Your leg contains two bones. The larger bone is the tibia, and the thinner bone is the fibula. The tibialis anterior muscle connects at the front of the tibia. You use your tibialis anterior muscle to move your foot upward and control the lowering of your forefoot when you walk. The tibialis posterior muscle attaches at the back inside edge of the tibia and fibula. You use your tibialis posterior muscle to turn your foot inward and down and lift your heal when walking.

CAUSES

Shin splints is the term for pain that occurs on the front or inside edge of the tibia or "shinbone".

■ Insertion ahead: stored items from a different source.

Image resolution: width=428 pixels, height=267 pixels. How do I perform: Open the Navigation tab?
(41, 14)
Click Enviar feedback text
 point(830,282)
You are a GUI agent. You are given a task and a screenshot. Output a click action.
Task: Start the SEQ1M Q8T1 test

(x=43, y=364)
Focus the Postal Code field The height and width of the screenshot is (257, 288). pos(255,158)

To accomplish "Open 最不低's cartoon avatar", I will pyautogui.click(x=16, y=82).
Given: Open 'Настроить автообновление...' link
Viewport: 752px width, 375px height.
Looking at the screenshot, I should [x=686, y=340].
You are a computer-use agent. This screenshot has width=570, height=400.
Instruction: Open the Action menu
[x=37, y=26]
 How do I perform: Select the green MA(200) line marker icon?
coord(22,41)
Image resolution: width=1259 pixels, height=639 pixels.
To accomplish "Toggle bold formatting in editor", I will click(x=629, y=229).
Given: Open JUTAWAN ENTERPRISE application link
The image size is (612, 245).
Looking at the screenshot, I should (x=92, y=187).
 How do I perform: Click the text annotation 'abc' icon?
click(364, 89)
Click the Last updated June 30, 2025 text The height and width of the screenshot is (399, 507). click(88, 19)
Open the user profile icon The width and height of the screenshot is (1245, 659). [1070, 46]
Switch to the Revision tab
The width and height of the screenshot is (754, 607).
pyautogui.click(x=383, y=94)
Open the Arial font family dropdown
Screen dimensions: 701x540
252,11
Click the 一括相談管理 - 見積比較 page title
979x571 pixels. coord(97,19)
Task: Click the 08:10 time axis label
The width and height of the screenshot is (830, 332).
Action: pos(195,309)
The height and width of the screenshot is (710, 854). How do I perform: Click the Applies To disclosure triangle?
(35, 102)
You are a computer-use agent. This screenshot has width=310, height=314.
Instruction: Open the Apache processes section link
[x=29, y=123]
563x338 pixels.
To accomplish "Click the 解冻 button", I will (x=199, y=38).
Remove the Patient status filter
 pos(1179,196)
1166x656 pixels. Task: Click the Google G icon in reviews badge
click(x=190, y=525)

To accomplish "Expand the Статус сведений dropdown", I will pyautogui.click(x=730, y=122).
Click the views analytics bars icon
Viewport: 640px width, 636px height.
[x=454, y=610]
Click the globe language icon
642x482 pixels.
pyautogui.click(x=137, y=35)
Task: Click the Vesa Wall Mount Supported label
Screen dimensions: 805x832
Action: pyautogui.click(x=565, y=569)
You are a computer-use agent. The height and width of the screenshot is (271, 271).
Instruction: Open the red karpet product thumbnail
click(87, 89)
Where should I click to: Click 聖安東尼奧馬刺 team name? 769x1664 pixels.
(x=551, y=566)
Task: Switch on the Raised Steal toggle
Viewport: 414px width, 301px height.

The pain occurs when the edge of the tibialis muscles pull away from the bone from repeated stress or overuse. This causes the muscles and the covering of the bone (periosteum) to become inflamed.

Overused muscles from running or jumping most commonly cause shin splints. They can occur in athletes that play sports that require quick starts and stops, such as basketball or tennis. Shin splints commonly occur in people that participate in more athletic activity than their bodies are prepared for. Shin splints can also result from wearing shoes with poor shock absorption or running on hard surfaces.

Shin splints are described as anterior or posterior, depending on the muscle groups involved. Anterior shin splints usually result from using improper form while taking strides or running downhill. Posterior shin splints are typically related to an imbalance in leg muscles or flat feet.

SYMPTOMS

Shin splints cause a dull aching pain on the front or inside lower part of the leg. The pain may increase when you move your legs, climb stairs, or walk. The pain typically goes away with rest and may be worse when you first wake up in the morning. The sore area occasionally appears red and swollen.

DIAGNOSIS

Your doctor can diagnose shin splints after reviewing your medical history and completing a physical examination. You should tell your doctor about your symptoms, exercise activities, and the types of shoes that you wear. X-rays will be ordered to rule out stress fractures. In select cases, a magnetic resonance imaging (MRI) scan may be ordered to show a more detailed view of your tendons and bones.

TREATMENT

The majority of shin splints resolve with rest. It is helpful to stop the activity that caused the condition until your symptoms go away. Anti-inflammatory medication and cold packs may ease your pain. In rare cases, cortisone injections are used to treat pain.

Your doctor may recommend shoes that are appropriate for your sport or activity. If you have flat feet, it may be beneficial to use an arch support. Specialists can fabricate custom made orthotic insoles for your shoes.

Your doctor may refer you to physical therapy for pain control, rehabilitation, and training tips. Physical therapists can provide treatments to reduce your pain. They can teach you how to stretch and strengthen your muscles. You will also learn correct postures and form to improve your running style and suggestions for avoiding muscle overuse.

SURGERY

In rare cases, surgery may be necessary for complications related to shin splints, such as bone avulsion or compartment syndrome. Surgery can be required if part of the bone has torn away and needs repair. A fasciotomy is a surgical procedure used to reduce the pressure in the leg. Most surgeries are followed by a period of physical therapy.

RECOVERY

The recovery process is different for everyone. The length of your recovery period depends on many factors including the extent, type, and location of your injury and the type of treatment that you receive. Your doctor will let you know what to expect.

PREVENTION

You can prevent shin splints by preparing your body before intense exercise with strengthening and conditioning exercises. Rest when you need to and do not overdo it. Instead, increase your exercise program gradually. Use proper form when you walk, jog, or run. It is helpful to exercise on level surfaces that help to absorb impact. Make sure that you are wearing the correct athletic shoes, arch supports, or insoles for your activity.